The Act protects the rights of persons with disabilities but how well these rights are enforced becomes the problem. Also, a transitory period of five years from the period the Act came into force has been stipulated as a period of compliance for all outfits to be restructured, policies of private and public institutions amended and major services like health care and transportation services adjusted to accommodate persons with disabilities. The transitory period is three years to an expiration, yet actions in compliance with this act are on a very slow pace which makes the situation more pathetic during this COVID- 19 pandemic. Thus, there is a call for the immediate attention of all concerned persons, corporate bodies, authorities and organisations to take pragmatic steps towards realising the tenets of these laws so as to ensure a fair deal for PWDs.

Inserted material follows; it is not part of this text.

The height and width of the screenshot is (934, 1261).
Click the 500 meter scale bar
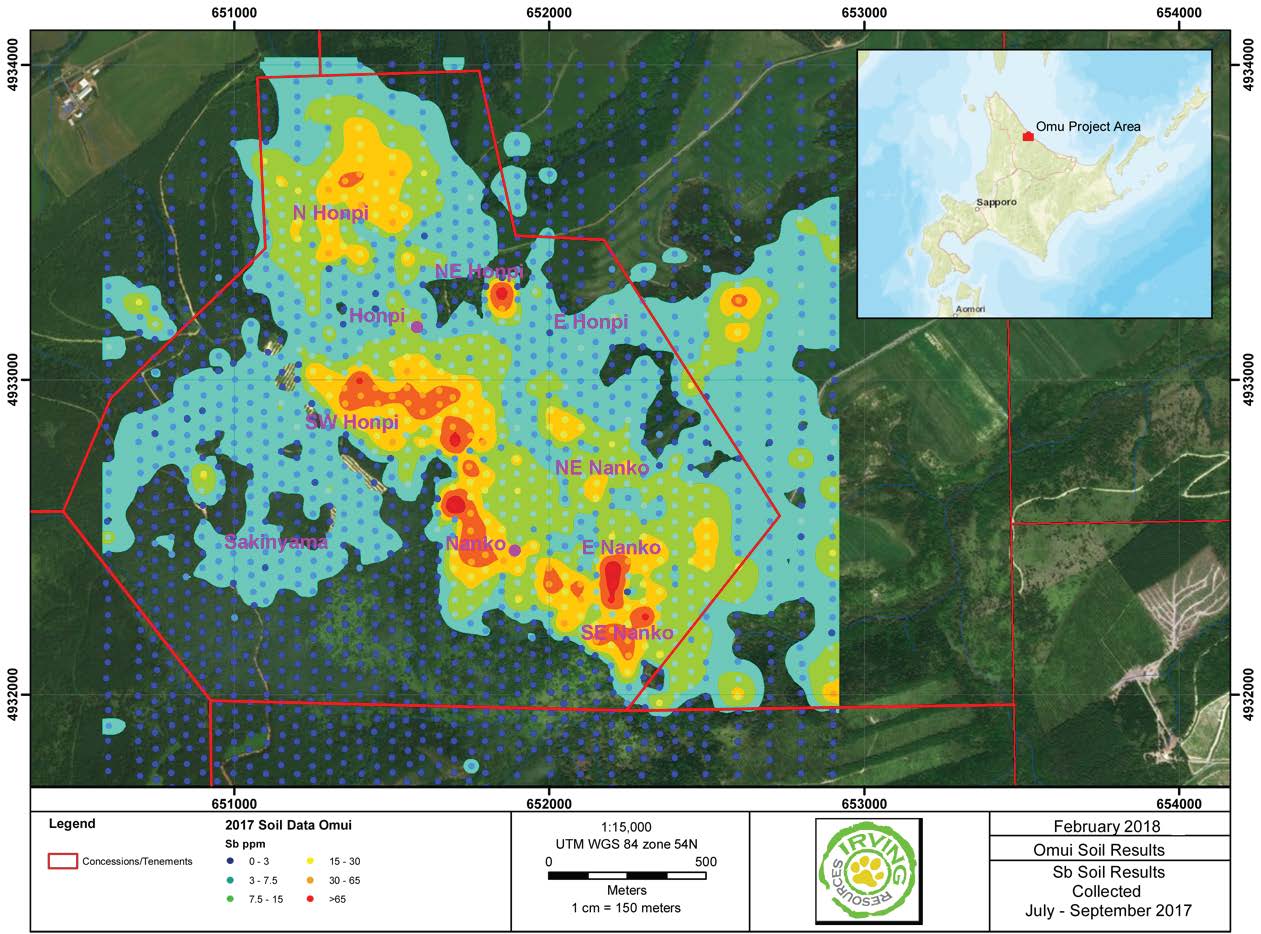[x=627, y=876]
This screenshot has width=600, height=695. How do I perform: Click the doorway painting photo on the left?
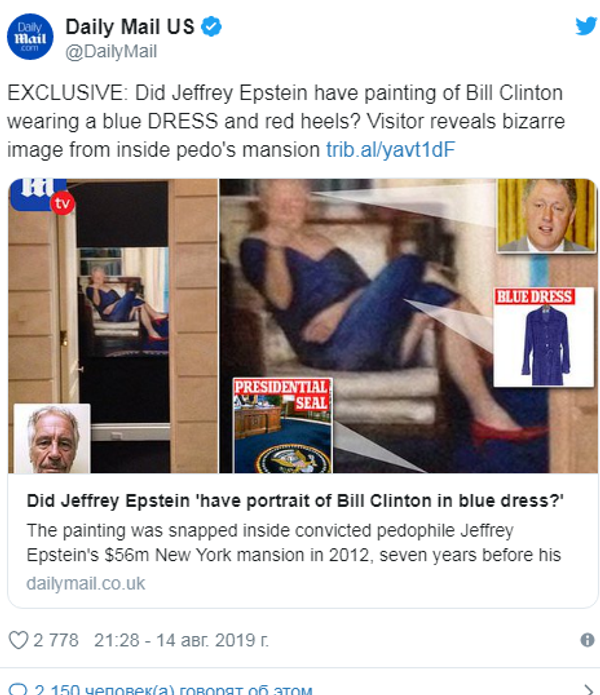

As earlier stated, the coronavirus pandemic has threatened the livelihood and health of persons across the globe and this threat seems worse for persons with disabilities who are at a high risk of poor living and even death. The fear is deepened as PWDs may experience discrimination in terms of health, employment, food and more. However, the world cannot continue to talk of development in any ramification without persons with disabilities. Thus, it is high time that we begin seeing things as normal and not abnormal with persons with disabilities. It is time that the rights of PWDs be strongly protected and promoted. In all, there is hope that in this time of the pandemic, people can learn lessons in resilience, adaptability and mutual support from the disabled community. While having a disability probably doesn’t by itself put someone at higher risk from coronavirus, many persons with disabilities do have specific underlying conditions that make the disease more dangerous for them. Thus, our recommendations for all stakeholders, authorities, corporate bodies and persons are enumerated below.

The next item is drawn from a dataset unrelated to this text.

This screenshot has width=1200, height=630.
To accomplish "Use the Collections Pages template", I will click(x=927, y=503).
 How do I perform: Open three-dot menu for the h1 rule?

The following recommendations are hereby proffered: •Provision of accurate, accessible, and timely information about the disease and additional handwashing guidelines for persons with disabilities. •Strategic activation of adequate security checks for PWDs (particularly Women and Children) living in segregated and often overcrowded residential settings. •Rapid awareness-raising and training of personnel involved in the response are essential.

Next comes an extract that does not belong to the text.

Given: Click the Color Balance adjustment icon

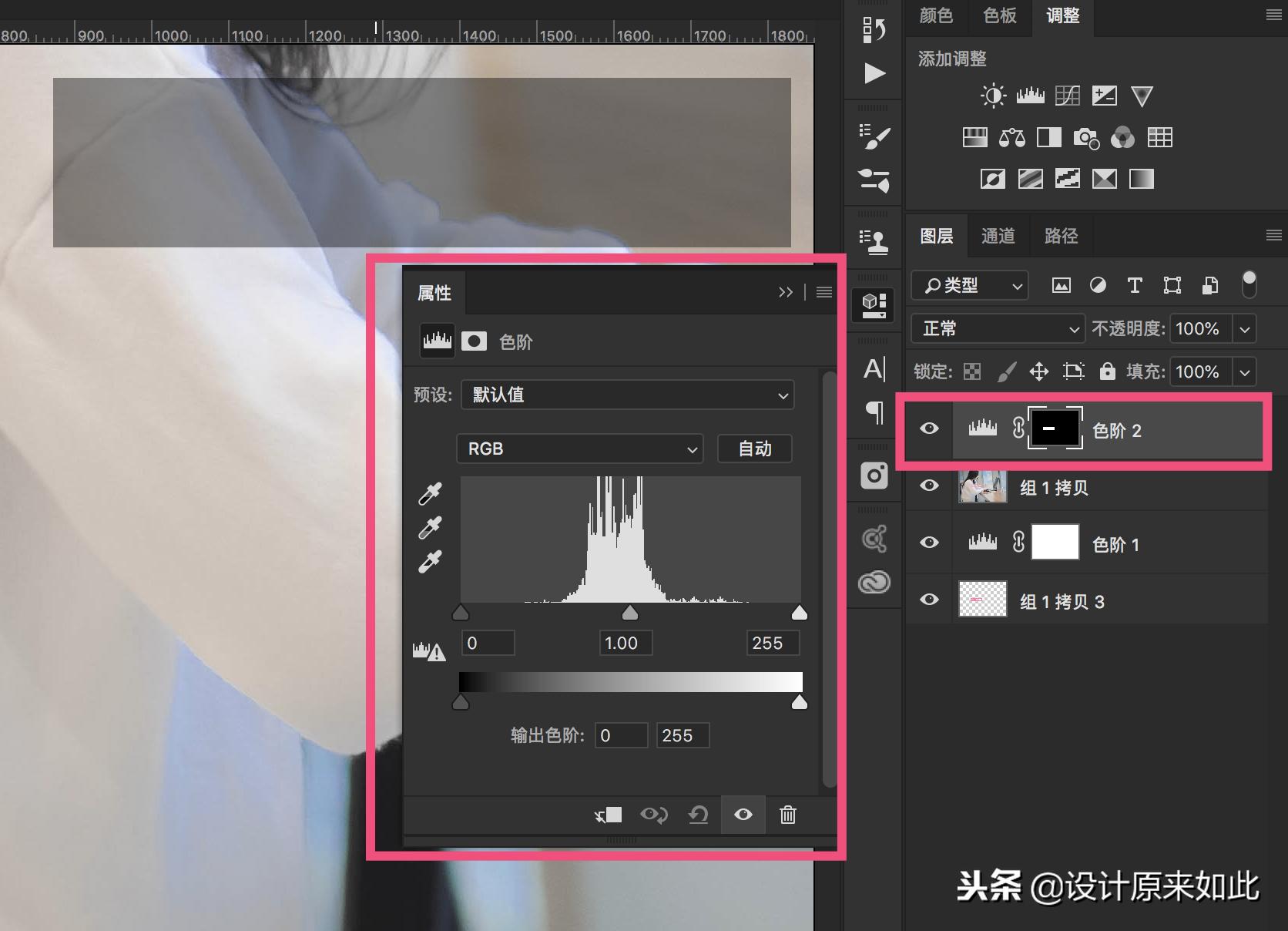Looking at the screenshot, I should (1011, 138).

•Addressing the specific needs of persons with disabilities (particularly women and children) through awareness programmes, special prevention plans; to maintain their health, safety, dignity, and independence in the community throughout the COVID-19 outbreak. •Administration of home services to PWDs/paid leave •Decongestion or Discontinuance of specialised institutions housing PWDs. •Adapting safe confinement measures for persons with psychological disabilities •Inclusion of individual representatives of PWDs in decision making (prevention, mitigation and monitoring plans) during this pandemic. •Designing and production of accessible disinfection machines to combat the virus.
•Creation and management of reliable financial systems for increased revenue to manage current and future pandemics. •Enabling dedicated shopping hours for the vulnerable, and a huge upswing in the use of virtual conferencing technology. •Activation of “Compliance check” to ensure inclusive rather than discriminatory employment for PWDs. •Rapid implementation of already existing laws enshrining the rights of PWDs.